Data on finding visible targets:
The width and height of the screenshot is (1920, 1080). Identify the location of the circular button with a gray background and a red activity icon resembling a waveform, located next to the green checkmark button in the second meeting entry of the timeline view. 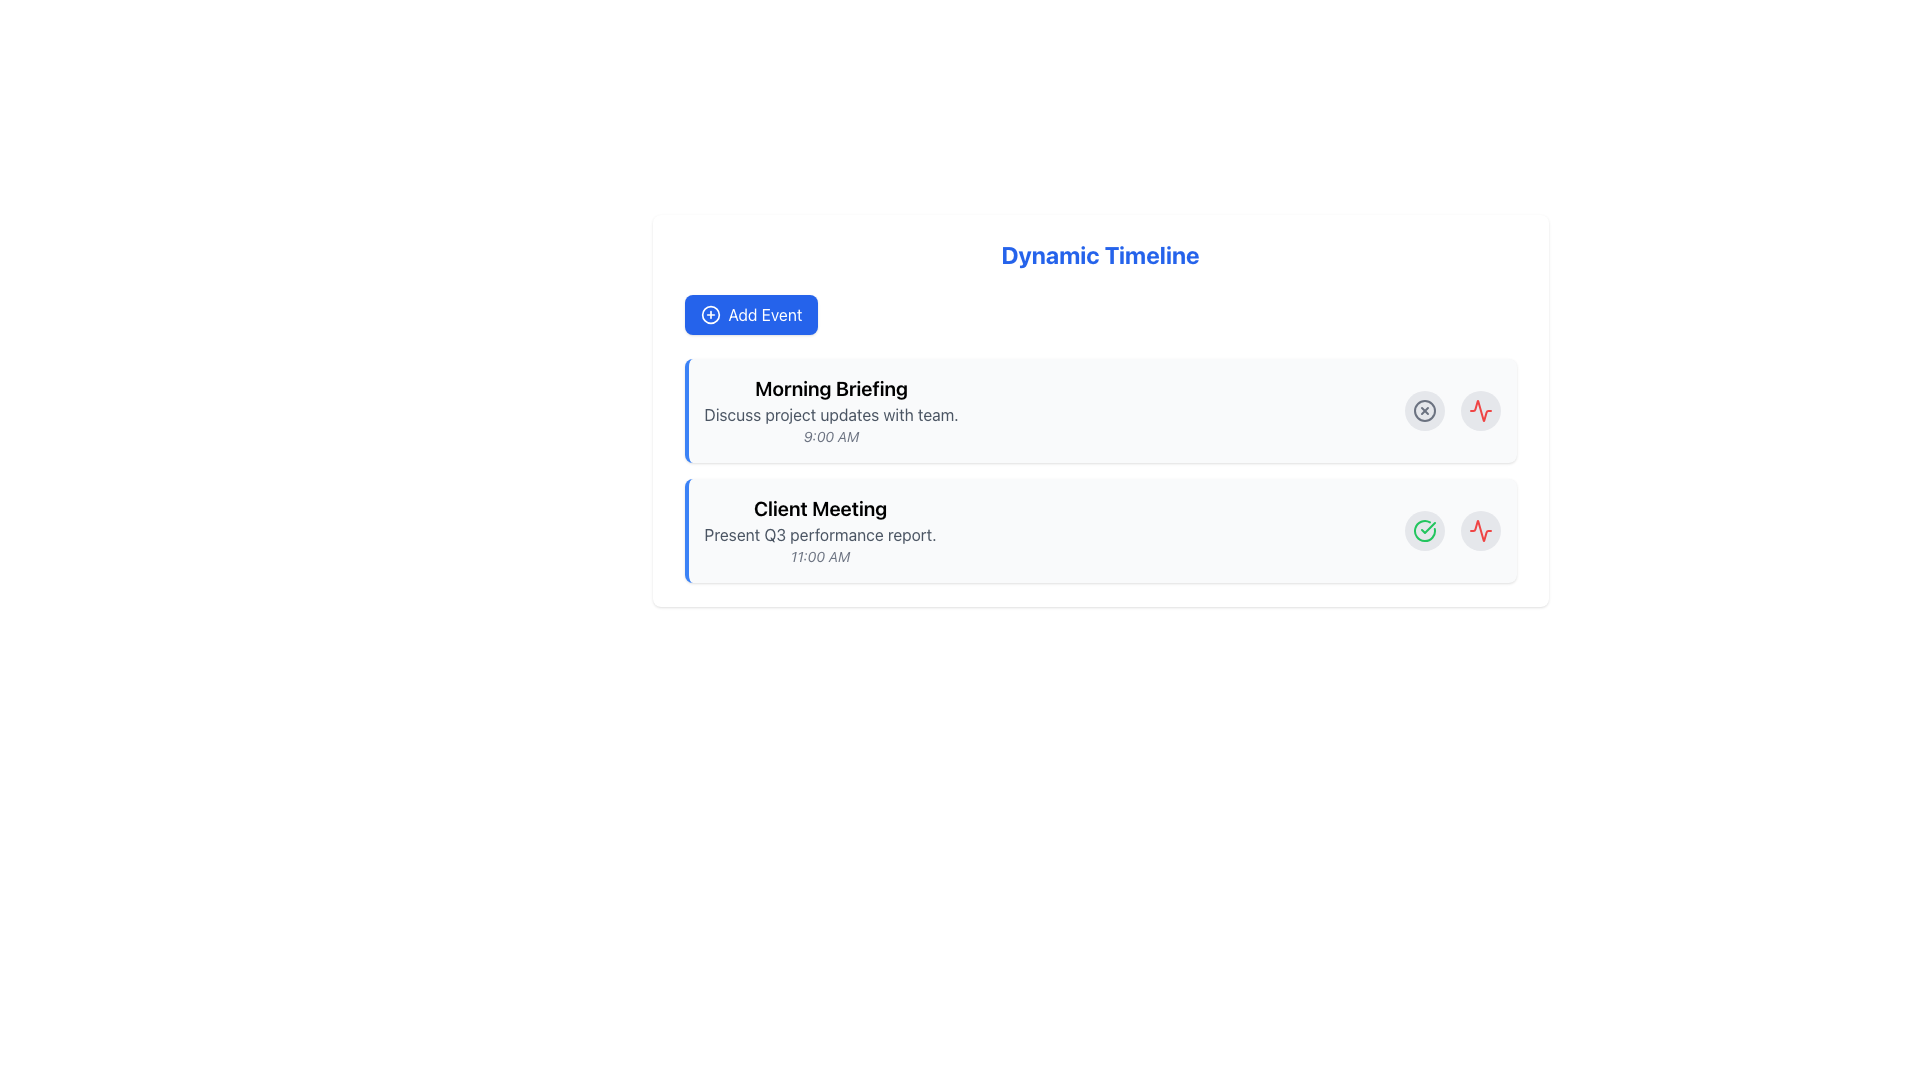
(1480, 410).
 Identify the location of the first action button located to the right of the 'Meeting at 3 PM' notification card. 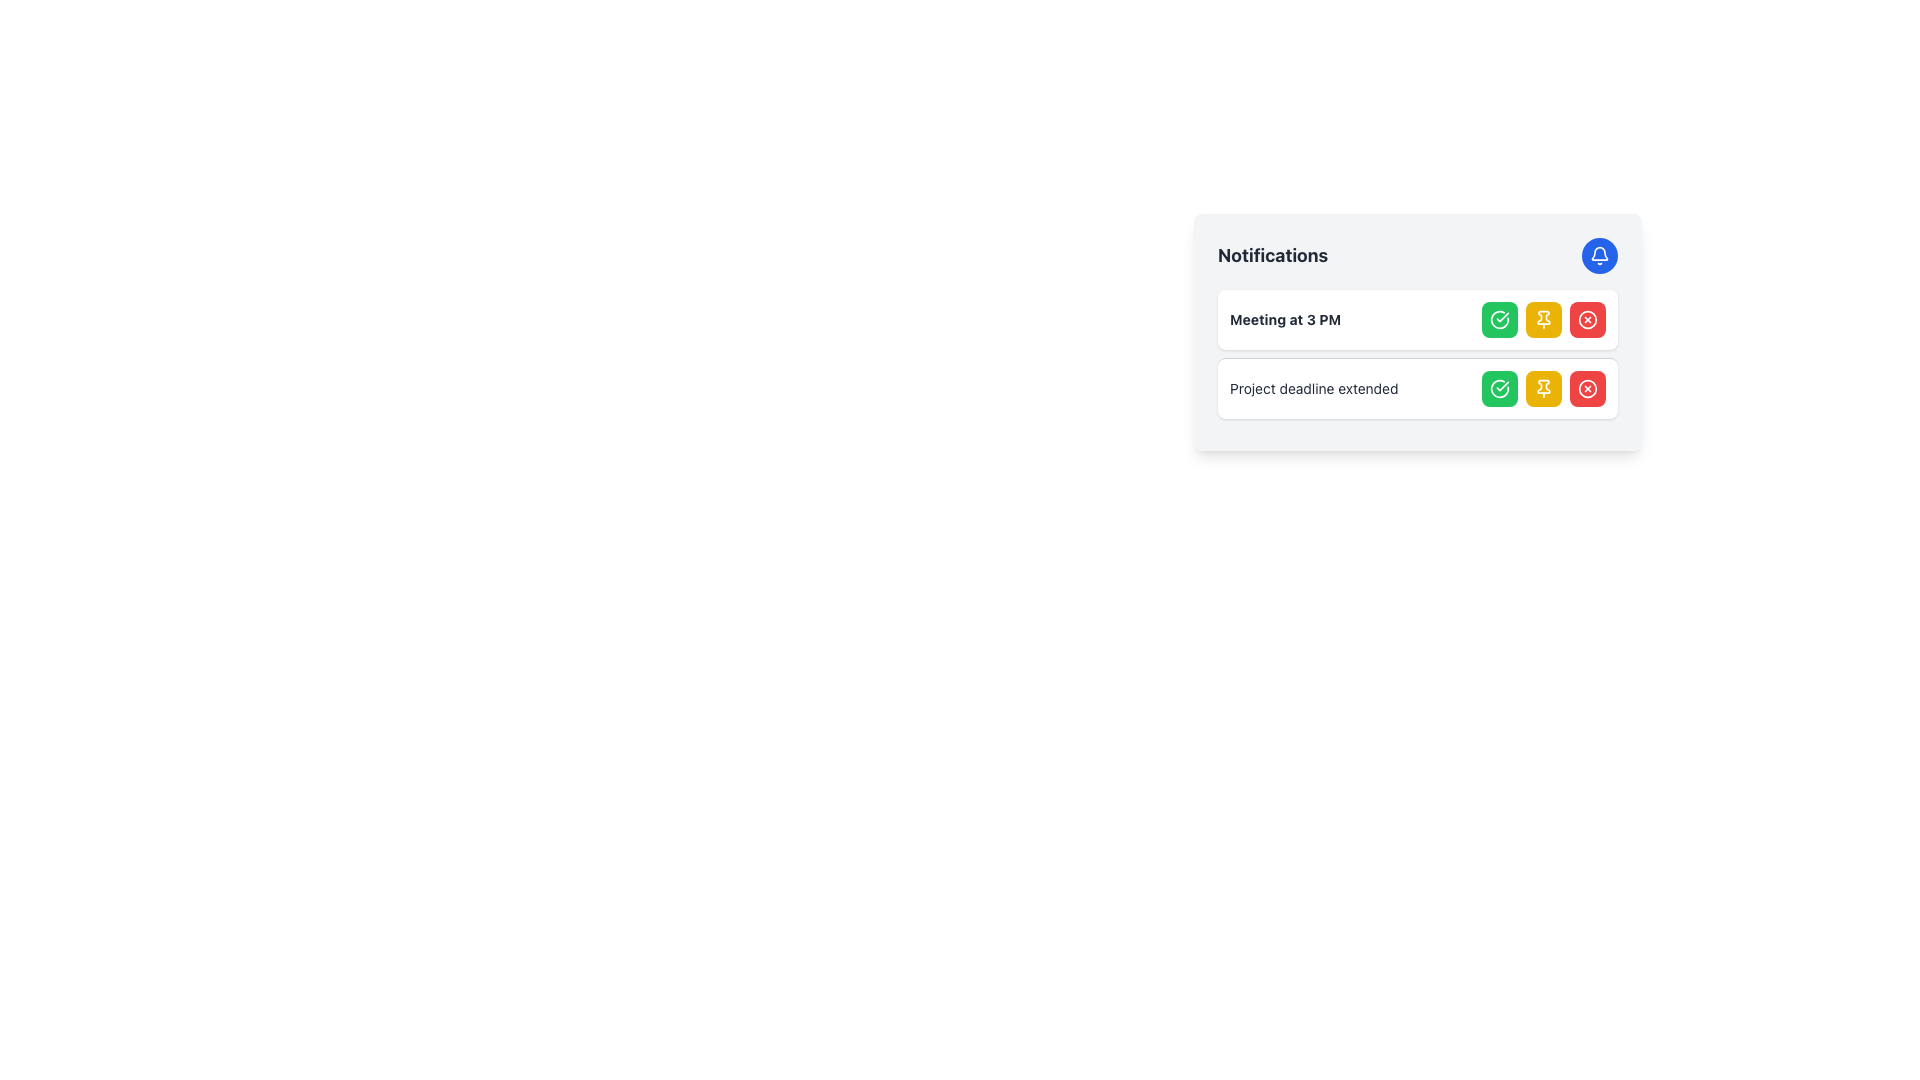
(1499, 319).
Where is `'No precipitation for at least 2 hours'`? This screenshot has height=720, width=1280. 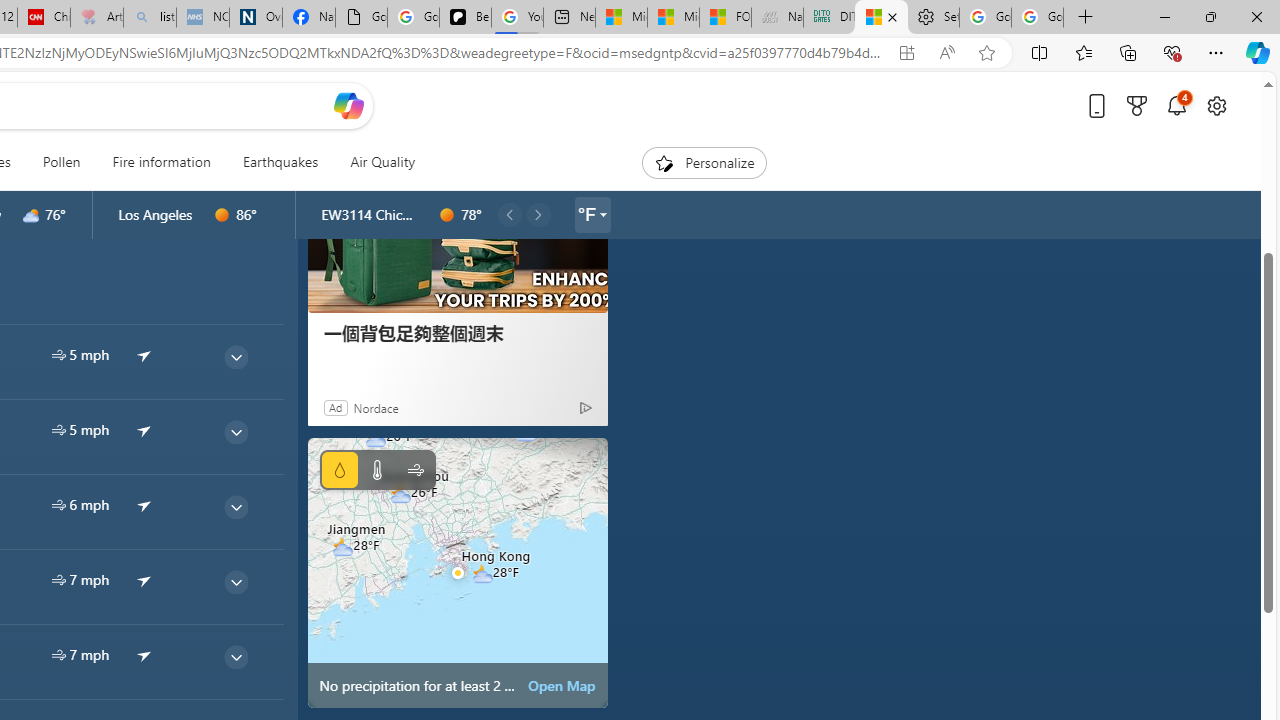
'No precipitation for at least 2 hours' is located at coordinates (456, 572).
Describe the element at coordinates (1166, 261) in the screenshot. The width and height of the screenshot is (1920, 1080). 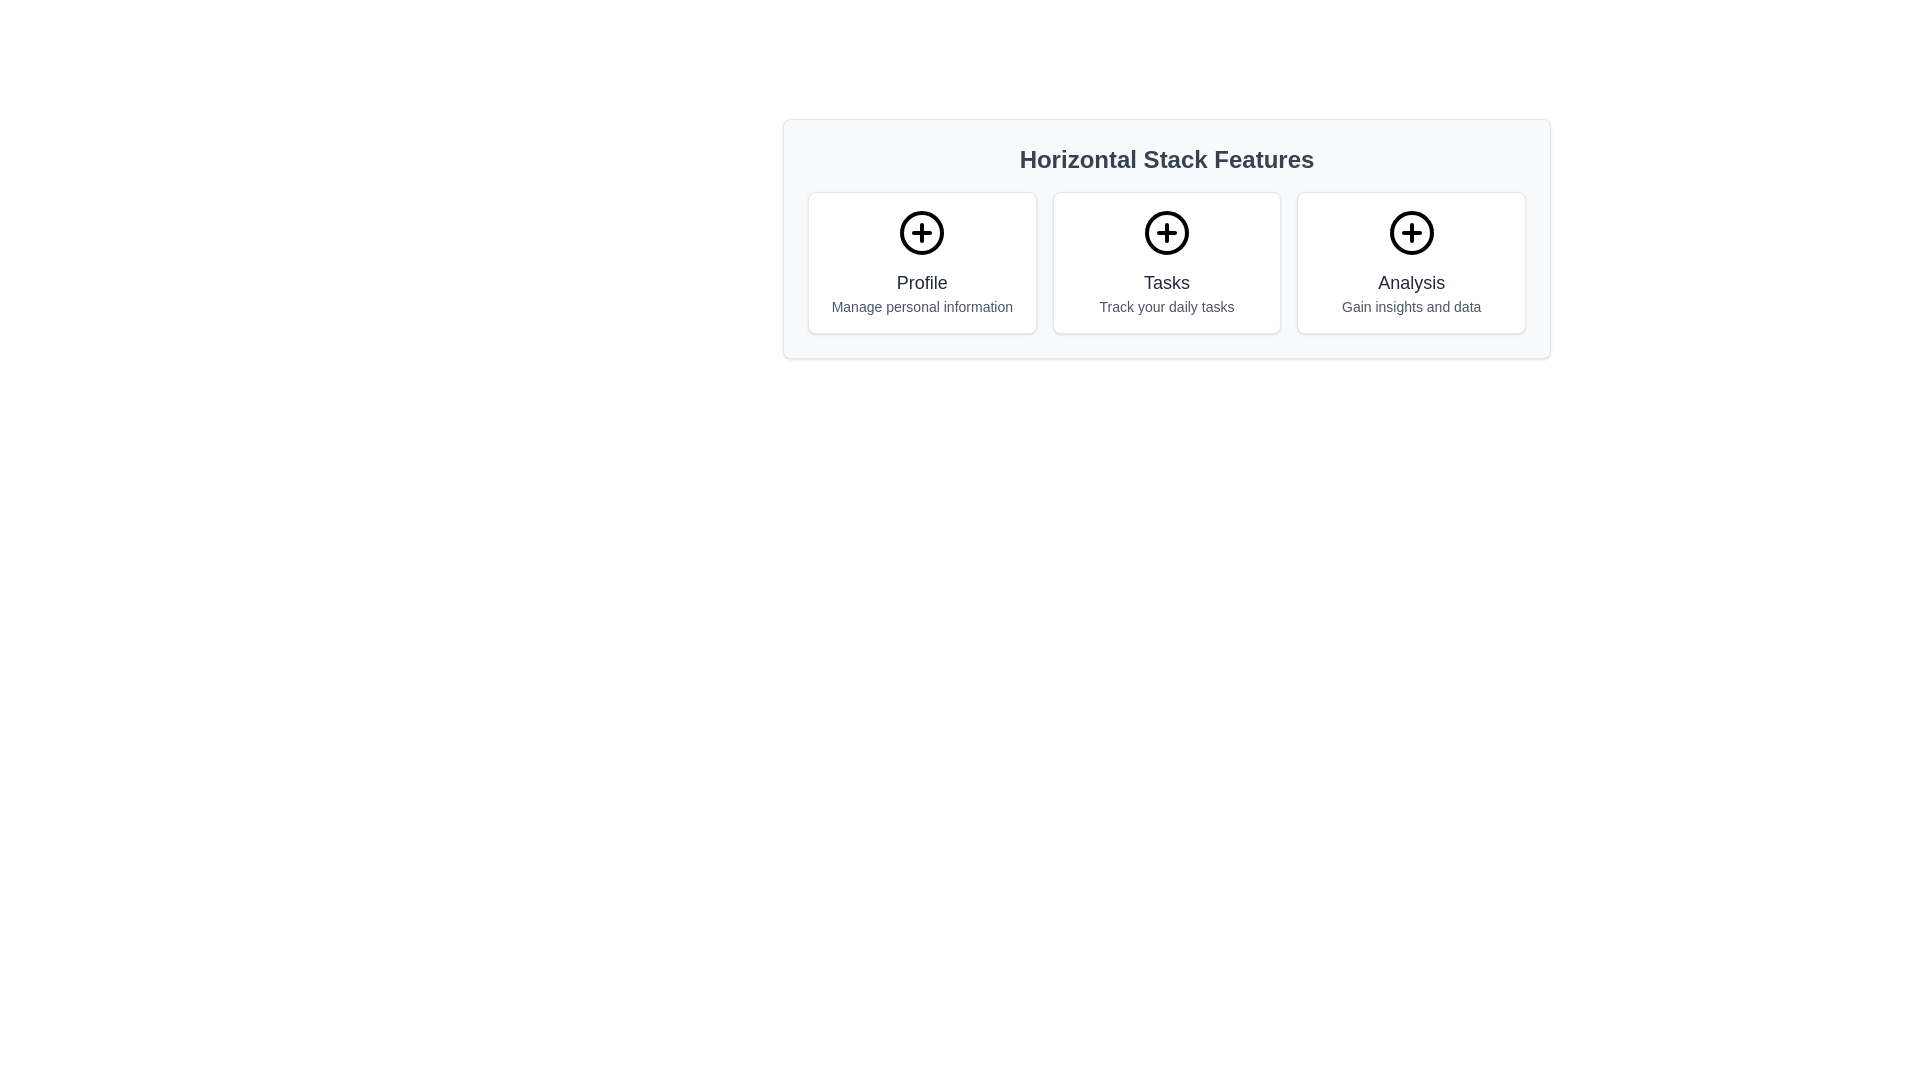
I see `the 'Track your daily tasks' card, which is the second card in a row of three` at that location.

Task instructions
Can you give every line of the items above as a JSON list of strings, one string per line, with blank lines skipped and the pictures left out?

Response to the exercise
[
  "The width and height of the screenshot is (1920, 1080). Identify the location of the circular button with a gray background and a red activity icon resembling a waveform, located next to the green checkmark button in the second meeting entry of the timeline view. ",
  "(1480, 410).",
  " Identify the location of the first action button located to the right of the 'Meeting at 3 PM' notification card. ",
  "(1499, 319).",
  "Where is `'No precipitation for at least 2 hours'`? This screenshot has height=720, width=1280. ",
  "'No precipitation for at least 2 hours' is located at coordinates (456, 572).",
  "Describe the element at coordinates (1166, 261) in the screenshot. The width and height of the screenshot is (1920, 1080). ",
  "I see `the 'Track your daily tasks' card, which is the second card in a row of three` at that location."
]